それがポスト資本主義である以上、それは勝利である、すなわち資本主義を経由して現れるであろう勝利なのです。それは単に資本主義に対立するものではありません。それは資本主義が終了したときに起こるであろう何かです。それは今わたしたちがいる場所から始まります。どこか完全に離れた場所ではありません。そのことも含意されている、そうですよね? ポスト資本主義の概念は、資本主義の中から外に出ることで発達するものです。それは資本主義から発展して、資本主義を超えて動いていきます。したがって、わたしたちは完全な他なるもの、純粋な外部を想像する必要はありません。

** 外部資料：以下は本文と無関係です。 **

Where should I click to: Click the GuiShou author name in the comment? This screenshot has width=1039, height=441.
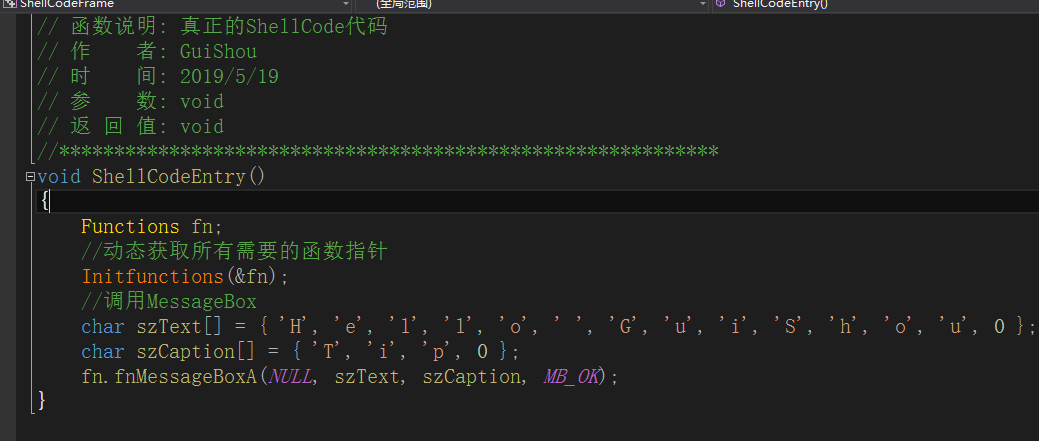pyautogui.click(x=218, y=51)
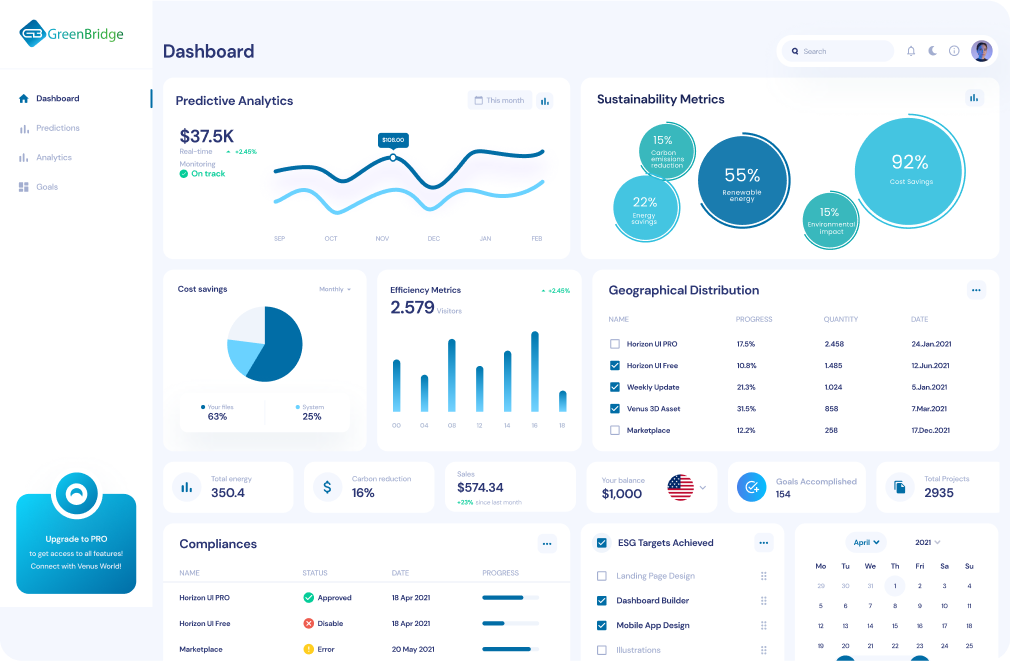Toggle dark mode moon icon
Viewport: 1010px width, 661px height.
pos(933,51)
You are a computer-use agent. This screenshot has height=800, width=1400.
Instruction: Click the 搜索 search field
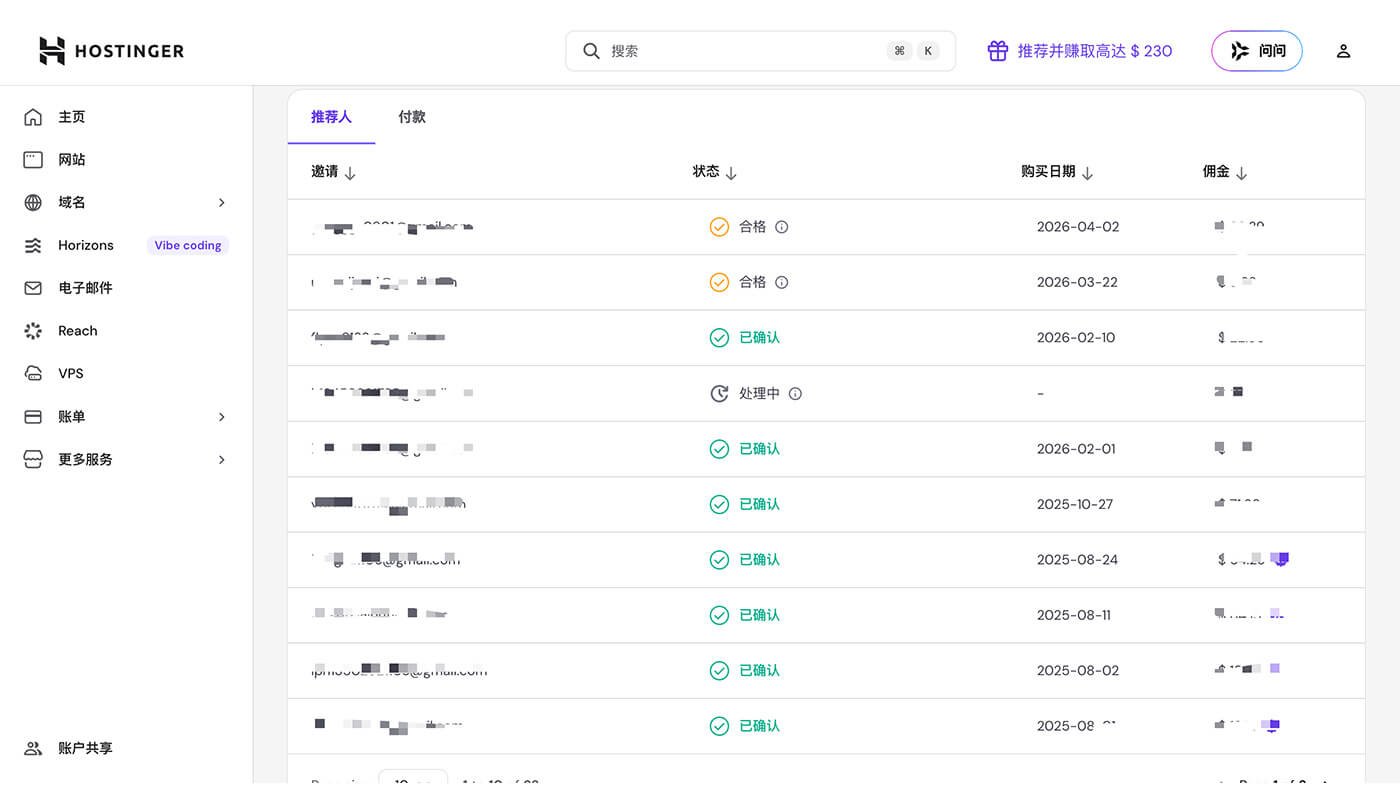click(x=740, y=51)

これはポスト資本主義を考えるうえで強調しておきたいことのひとつです。わたしたちは、資本主義からの抑圧を起点にして、それを研究対象にすることもできますが、それだけではなく、資本主義による喜びをも起点にして、対象とすることができるのです。
(マーク・フィッシャー『資本主義リアリズム』p. 49より引用)
ポスト資本主義の要件
左派加速主義のニック・スルネックとアレックス・ウィリアムズは共著『未来を発明する』(原題:Inventing the Future: Postcapitalism and a World Without Work,2015)の中で「ポスト資本主義」を構築するための四つの目標を挙げている。
1 製造の全オートメーション化
2 労働日数の削減
3 ベーシックインカムの支給
4 労働倫理の縮減
ポスト資本主義のビジョン
・ラグジュアリー・コミュニズム(アーロン・バスターニ):フルオートメーション化によって贅沢な共産主義を実現しようという立場。

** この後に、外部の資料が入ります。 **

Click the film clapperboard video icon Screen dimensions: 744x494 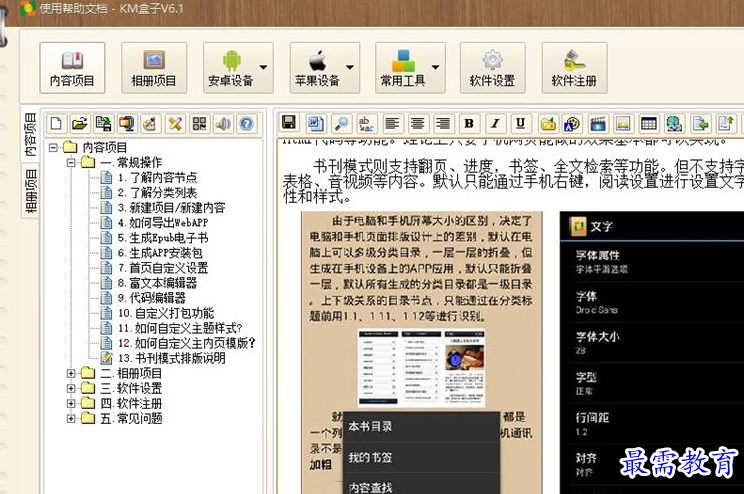click(x=599, y=124)
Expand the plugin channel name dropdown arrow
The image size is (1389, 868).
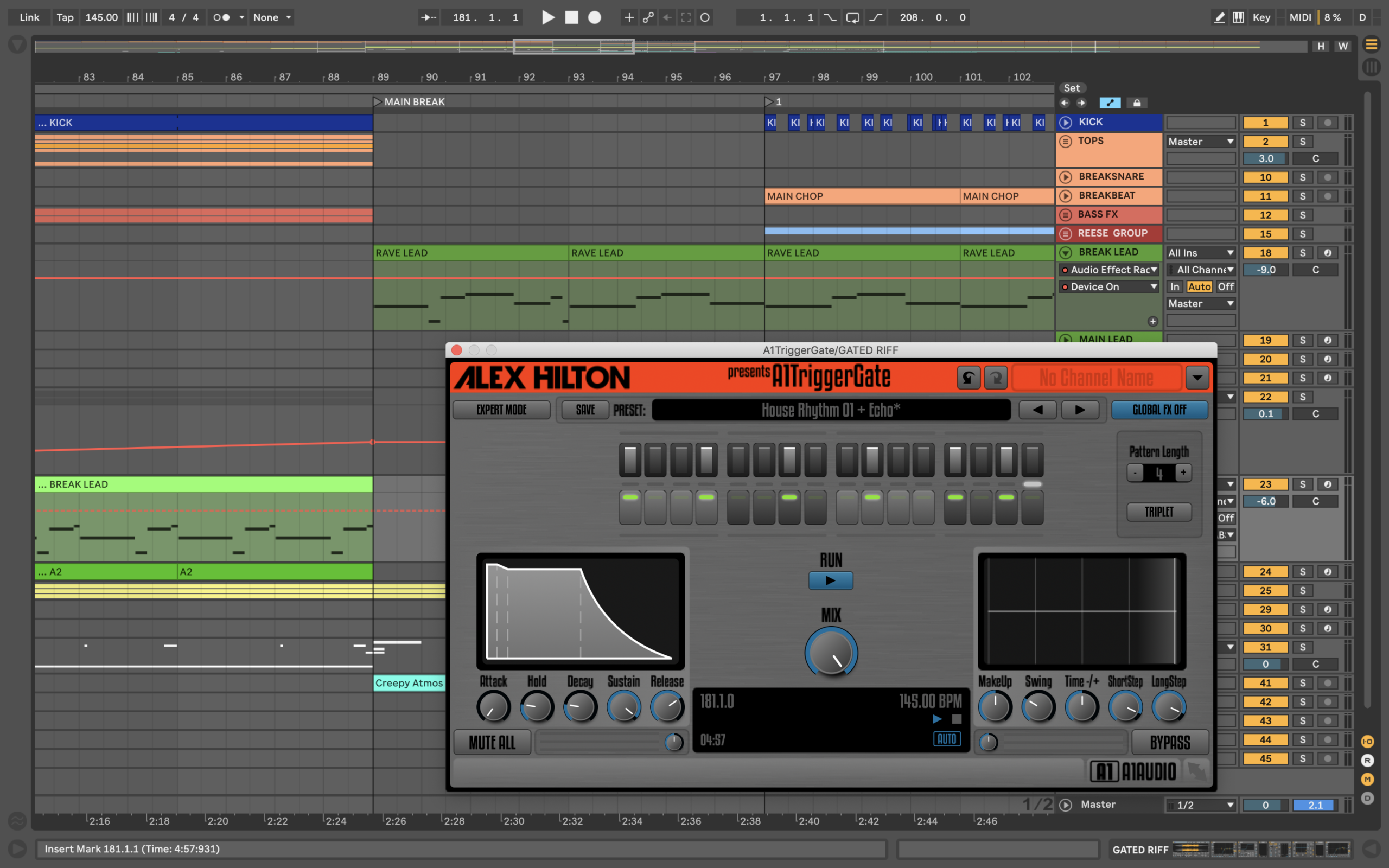pyautogui.click(x=1197, y=378)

・アシッド・コミュニズム(マーク・フィッシャー):労働者が皆ヒッピーになり、反労働の倫理を内面化したコミュニズム。
・絶滅:資本主義が自然破壊を続け、地球が崩壊することで資本主義が終わる。
など。
もちろんこれらには批判もある。マルクス研究者・斎藤幸平は『人新世の「資本論」』(2020)の中で左派加速主義の思想が天然資源の問題などを考えていないとしエコロジーの立場から左派加速主義を批判している。

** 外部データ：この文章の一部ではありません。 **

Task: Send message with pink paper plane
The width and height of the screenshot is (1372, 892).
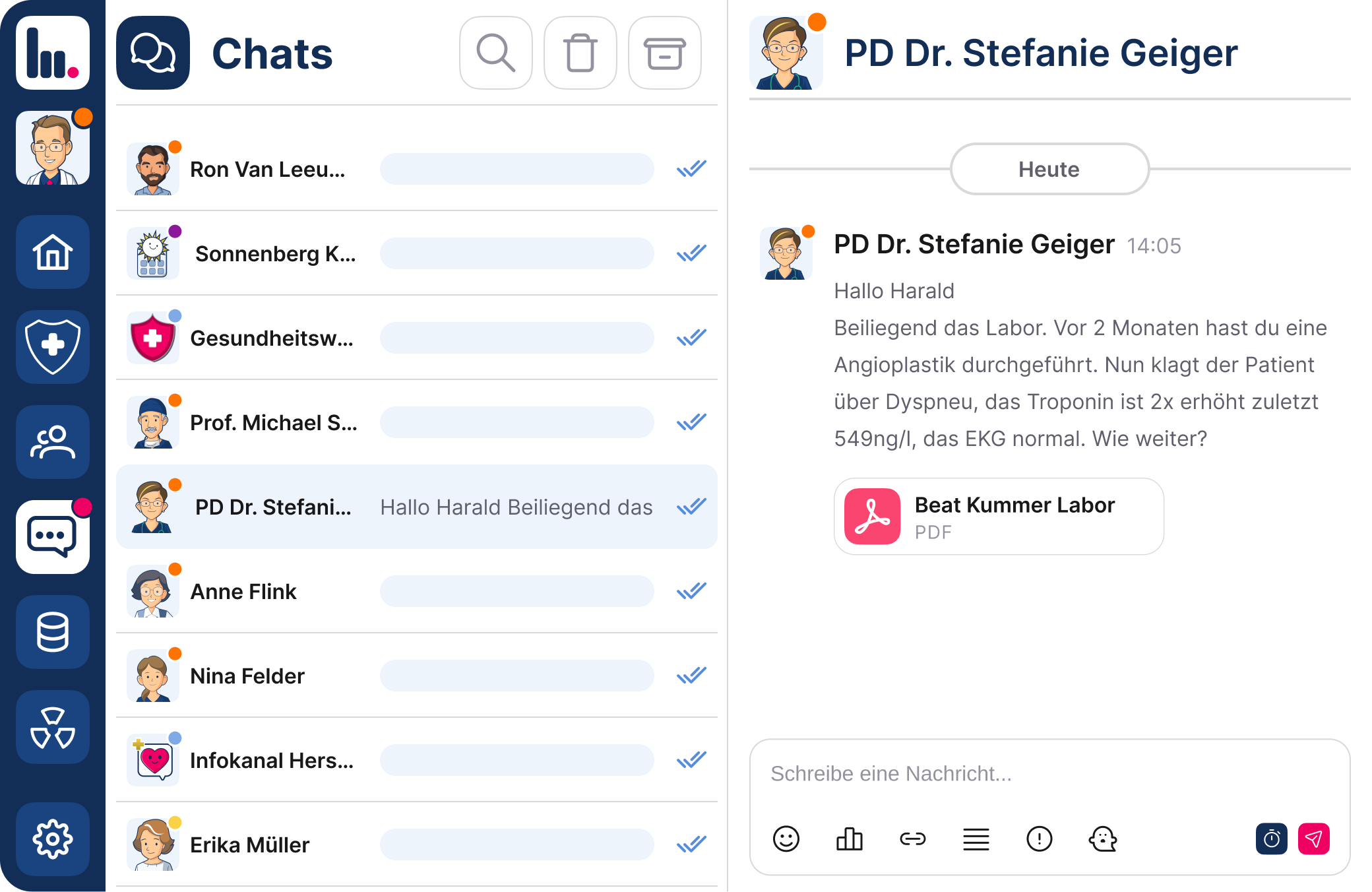Action: (x=1313, y=839)

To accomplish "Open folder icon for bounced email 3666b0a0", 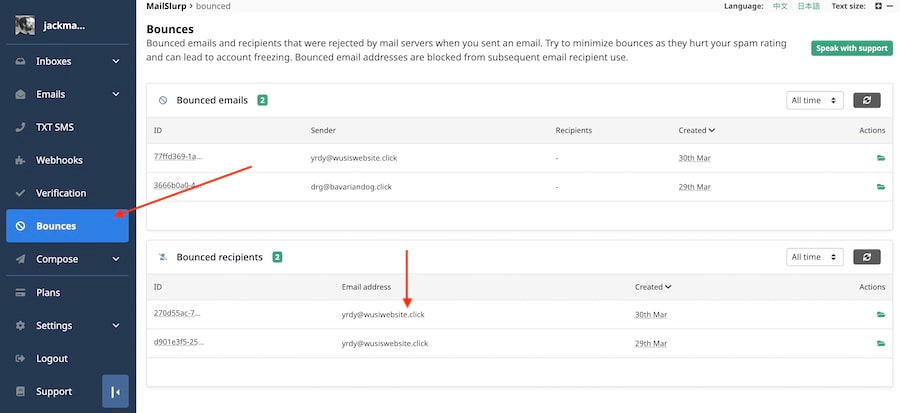I will point(881,187).
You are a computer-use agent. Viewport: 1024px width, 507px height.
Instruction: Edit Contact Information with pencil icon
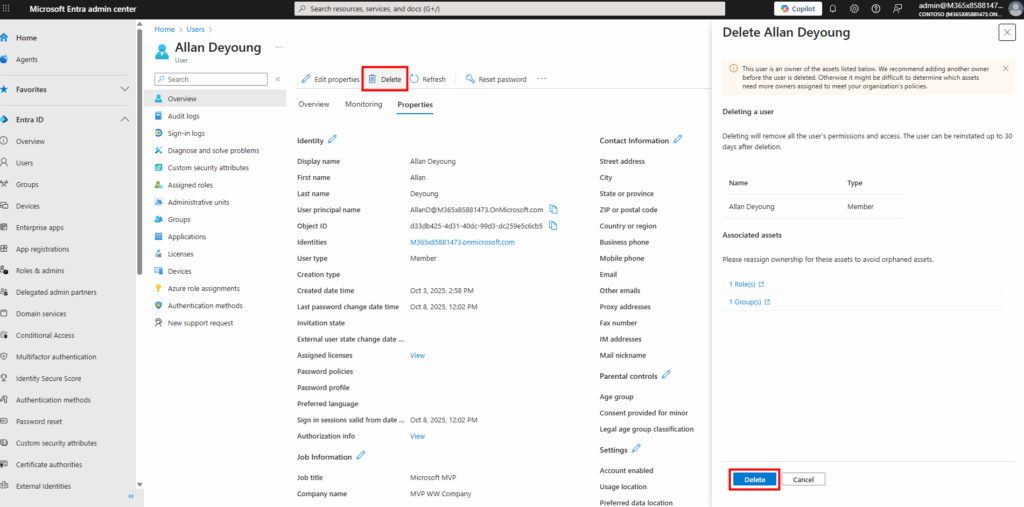click(x=678, y=140)
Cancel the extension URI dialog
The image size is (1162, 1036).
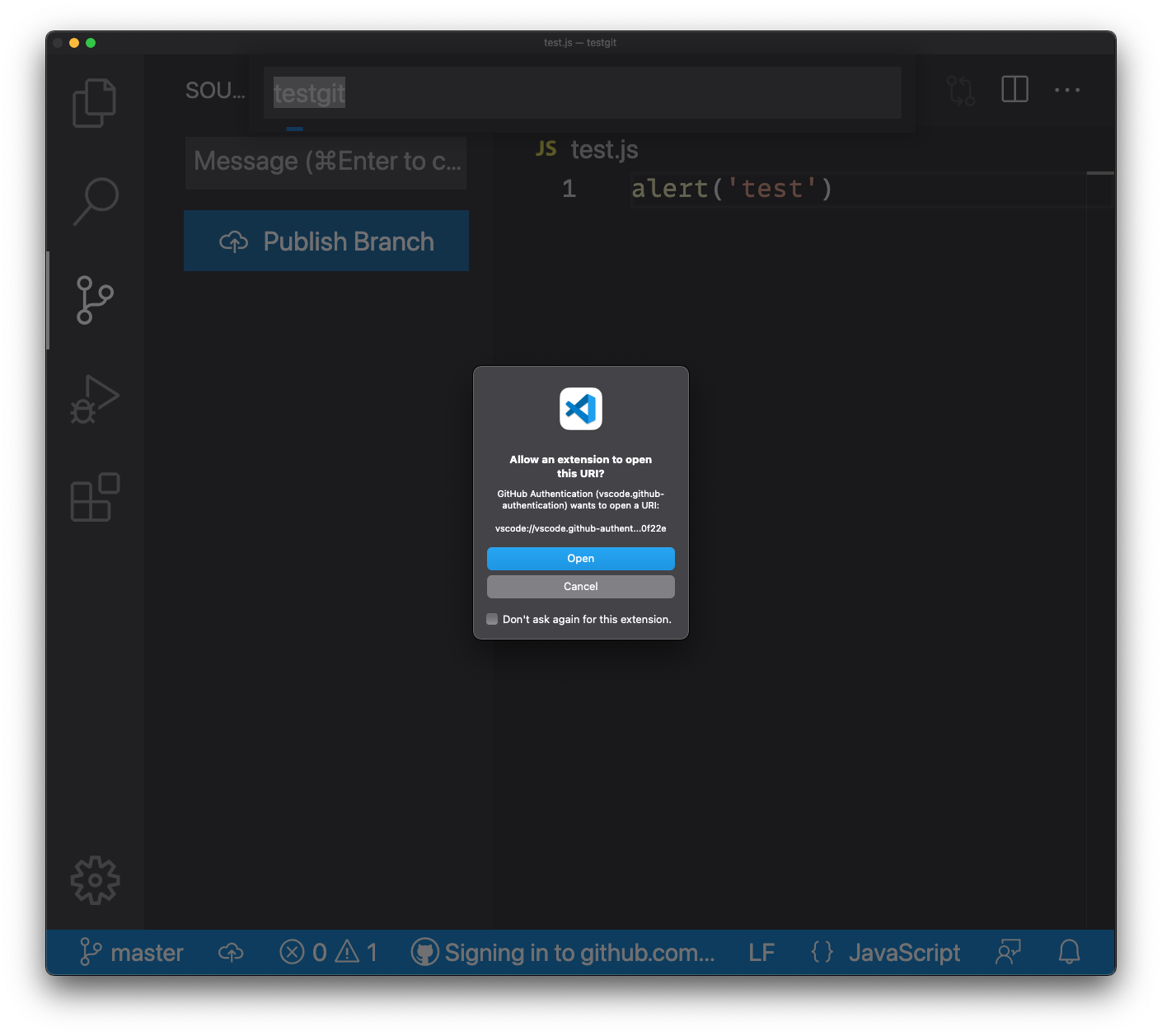580,586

ただ、これまで見てきた問題意識を踏まえて、政治や思想の想像力を見直すという意味で「加速主義」の思想は有意義であるように思う。
加速主義の展開
現在では様々な派閥に分裂しており、
近代における合理性の概念を再構成することで啓蒙と合理性と進歩と科学的探究の概念を結びつけ直す「新合理主義」=啓蒙を再評価
「新合理主義」によって得られた認識の転換を政治経済の次元で実装することでテクノロジーにおける左翼の陣地線を展開していこうとする「左派加速主義」
政治的な次元を括弧に括り形而上学的に資本主義や加速の概念を分析し直す「無条件加速主義」
技術による疎外を徹底させることで自然の概念を解体しようとする「ゼノフェミニズム」
民主主義を解体することで絶対的な自由を手に入れようとするニック・ランドのような「新反動主義」と呼応する立場などもある
おすすめの文献
・木澤佐登志『ニック・ランドと新反動主義 現代世界を覆う〈ダーク〉な思想』(講談社、2019)
・江永泉、木澤佐登志、ひでシス、役所暁『闇の自己啓発』(早川書房、2021)
・マーク・フィッシャー『資本主義リアリズム』(訳/セバスチャン・ブロイ、河南璃莉、堀之内出版、2018)
・マーク・フィッシャー『ポスト資本主義の欲望』(編/マット・コフーン、訳/大橋完太郎、左右社、2022)
・『現代思想2019年6月に号 特集=加速主義──資本主義の疾走、未来への〈脱出〉』(青土社、2019)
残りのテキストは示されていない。